BRIGAID: Getting innovations in disaster resilience on the market

A city is under water. Wooden boards, benches and litter is floating on masses of water through the streets. On a sloping spot a heavy branch picks up and drives exactly towards a temporary barrier. It hits hard, but the barrier holds.

This sceanrio from the Dutch company “Tubebarrier” has already been tested in practice. In contrast to sandbags and plastic barriers, the flexible PVC pipes of the Dutchmen are filled with water, which enables a higher resistance to flotsam. In practice, the safe zone behind the barricade remains dry. With other barriers it might have been differently.

Bridging the Gap between innovations and the market

Tubebarrier is one of about 120 innovations presented on the website of BRIGAID's "Climate Innovation Window". BRIGAID is a 4-year project (2016-2020) funded by EU Horizon2020 and aimed to effectively bridge the gap between innovators and end-users in resilience to floods, droughts and extreme weather. The Climate Innovation Window (CIW) serves as a marketplace for innovators and consumers.
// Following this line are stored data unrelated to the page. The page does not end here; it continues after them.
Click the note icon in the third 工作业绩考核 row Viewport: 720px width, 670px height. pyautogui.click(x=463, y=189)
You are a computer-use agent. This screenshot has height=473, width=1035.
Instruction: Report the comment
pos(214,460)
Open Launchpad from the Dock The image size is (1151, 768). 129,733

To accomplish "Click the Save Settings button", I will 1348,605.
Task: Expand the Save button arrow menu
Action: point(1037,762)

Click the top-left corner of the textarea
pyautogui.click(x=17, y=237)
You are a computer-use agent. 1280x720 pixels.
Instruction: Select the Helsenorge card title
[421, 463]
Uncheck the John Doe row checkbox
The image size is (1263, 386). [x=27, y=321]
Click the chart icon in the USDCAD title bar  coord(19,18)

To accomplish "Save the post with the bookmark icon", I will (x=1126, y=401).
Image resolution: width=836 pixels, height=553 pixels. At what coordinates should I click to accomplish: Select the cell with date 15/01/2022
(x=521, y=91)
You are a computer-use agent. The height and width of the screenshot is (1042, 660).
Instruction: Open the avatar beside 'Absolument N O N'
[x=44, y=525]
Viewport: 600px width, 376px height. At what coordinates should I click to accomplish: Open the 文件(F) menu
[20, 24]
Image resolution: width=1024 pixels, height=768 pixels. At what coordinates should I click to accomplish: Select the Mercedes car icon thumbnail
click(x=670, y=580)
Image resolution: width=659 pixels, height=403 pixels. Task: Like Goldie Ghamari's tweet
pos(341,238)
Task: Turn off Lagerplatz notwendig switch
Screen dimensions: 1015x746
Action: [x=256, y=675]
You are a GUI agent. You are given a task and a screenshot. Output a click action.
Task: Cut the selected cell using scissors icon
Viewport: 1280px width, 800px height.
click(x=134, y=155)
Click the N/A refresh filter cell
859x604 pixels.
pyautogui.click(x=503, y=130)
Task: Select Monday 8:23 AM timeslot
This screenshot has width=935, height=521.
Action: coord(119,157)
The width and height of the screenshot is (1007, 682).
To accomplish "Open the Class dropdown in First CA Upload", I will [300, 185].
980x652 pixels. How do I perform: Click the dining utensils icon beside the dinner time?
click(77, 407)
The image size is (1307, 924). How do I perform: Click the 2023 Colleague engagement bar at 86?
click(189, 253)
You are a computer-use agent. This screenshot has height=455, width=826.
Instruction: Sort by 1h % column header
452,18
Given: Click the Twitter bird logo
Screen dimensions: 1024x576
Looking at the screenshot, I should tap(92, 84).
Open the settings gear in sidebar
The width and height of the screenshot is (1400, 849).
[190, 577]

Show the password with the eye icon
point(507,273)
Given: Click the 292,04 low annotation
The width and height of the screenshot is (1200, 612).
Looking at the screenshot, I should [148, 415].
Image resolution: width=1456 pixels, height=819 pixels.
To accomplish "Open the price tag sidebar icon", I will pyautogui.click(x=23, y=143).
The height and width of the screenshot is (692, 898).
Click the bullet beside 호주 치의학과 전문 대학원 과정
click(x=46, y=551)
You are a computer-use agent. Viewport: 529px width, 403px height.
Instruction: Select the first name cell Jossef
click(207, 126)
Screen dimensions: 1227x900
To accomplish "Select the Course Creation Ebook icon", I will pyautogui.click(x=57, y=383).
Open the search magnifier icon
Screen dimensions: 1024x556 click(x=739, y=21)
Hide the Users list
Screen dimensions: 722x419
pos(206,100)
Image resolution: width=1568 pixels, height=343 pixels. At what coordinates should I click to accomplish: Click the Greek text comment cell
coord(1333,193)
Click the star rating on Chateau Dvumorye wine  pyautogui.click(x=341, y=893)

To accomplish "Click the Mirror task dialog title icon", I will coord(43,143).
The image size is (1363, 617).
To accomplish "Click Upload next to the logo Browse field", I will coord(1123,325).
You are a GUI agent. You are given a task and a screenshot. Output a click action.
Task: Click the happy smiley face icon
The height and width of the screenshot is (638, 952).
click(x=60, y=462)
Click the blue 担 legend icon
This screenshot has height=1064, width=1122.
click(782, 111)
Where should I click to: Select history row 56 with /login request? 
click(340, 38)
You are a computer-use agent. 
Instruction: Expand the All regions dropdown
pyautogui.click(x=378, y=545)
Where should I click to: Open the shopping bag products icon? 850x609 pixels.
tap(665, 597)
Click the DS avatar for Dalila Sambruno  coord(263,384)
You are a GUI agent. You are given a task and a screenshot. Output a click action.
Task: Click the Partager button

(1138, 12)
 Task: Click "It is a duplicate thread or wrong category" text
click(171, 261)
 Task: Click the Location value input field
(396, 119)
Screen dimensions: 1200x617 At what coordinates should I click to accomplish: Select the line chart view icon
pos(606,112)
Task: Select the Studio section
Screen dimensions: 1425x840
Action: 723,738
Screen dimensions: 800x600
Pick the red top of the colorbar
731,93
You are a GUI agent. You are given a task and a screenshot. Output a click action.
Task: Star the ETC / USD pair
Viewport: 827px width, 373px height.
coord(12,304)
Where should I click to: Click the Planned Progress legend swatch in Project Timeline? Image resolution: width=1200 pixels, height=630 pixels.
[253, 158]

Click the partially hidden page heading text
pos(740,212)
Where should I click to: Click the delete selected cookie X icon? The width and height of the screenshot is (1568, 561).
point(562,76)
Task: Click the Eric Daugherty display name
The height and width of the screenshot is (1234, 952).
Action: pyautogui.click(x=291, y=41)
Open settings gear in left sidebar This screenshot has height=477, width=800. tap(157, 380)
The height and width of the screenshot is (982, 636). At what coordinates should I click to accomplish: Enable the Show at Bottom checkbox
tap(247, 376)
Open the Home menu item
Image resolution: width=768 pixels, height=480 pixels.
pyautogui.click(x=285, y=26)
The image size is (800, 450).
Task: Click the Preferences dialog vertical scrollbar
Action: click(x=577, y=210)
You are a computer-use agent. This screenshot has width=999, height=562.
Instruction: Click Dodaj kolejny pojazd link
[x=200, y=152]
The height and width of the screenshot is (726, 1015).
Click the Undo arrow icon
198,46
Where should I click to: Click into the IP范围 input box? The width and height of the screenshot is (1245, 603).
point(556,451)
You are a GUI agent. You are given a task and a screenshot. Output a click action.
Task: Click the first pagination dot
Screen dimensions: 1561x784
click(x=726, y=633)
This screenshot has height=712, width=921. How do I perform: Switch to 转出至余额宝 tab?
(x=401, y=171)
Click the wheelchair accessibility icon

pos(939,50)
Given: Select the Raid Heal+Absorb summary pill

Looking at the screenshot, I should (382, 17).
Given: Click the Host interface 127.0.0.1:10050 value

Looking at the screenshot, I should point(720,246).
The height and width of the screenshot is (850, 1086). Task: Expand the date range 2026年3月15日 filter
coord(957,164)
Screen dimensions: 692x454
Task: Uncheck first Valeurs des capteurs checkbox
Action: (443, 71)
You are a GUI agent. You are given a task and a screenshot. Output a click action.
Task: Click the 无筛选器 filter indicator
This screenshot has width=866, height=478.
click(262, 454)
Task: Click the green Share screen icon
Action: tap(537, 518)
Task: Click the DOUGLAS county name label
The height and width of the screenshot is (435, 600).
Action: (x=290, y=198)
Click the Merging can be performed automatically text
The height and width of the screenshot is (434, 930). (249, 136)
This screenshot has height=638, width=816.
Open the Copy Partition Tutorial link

 Bas Jonkman is professor of integral hydraulic engineering at the TU Delft and co-coordinator of BRIGAID. (c) TU Delft

Bas Jonkman is professor of integral hydraulic engineering at the TU Delft and co-coordinator of BRIGAID. (c) TU Delft

“The CIW is the meeting place and “virtual shop window” for innovations, investors and aims to become the EU portal for innovations on climate change adaptation.” Bas Jonkman is professor of integral hydraulic engineering at the TU Delft and co-coordinator of BRIGAID. His research interests include flood risk management and the design of hydraulic infrastructures such as flood defences and storm surge barriers.

Hazards are increasing in the European Union

“The Climate Innovation Window selects innovations that tackle a specific hazard”, Jonkman says. “It is a quick way for project leaders to select innovations to hazards concerning them most”. Floods are not the only problem threatening many cities in the European Union. The summer of 2018 was especially dry causing droughts in many party of the EU. At the same time extreme weather incidents occure more often and heat - especially in cities - is increasing.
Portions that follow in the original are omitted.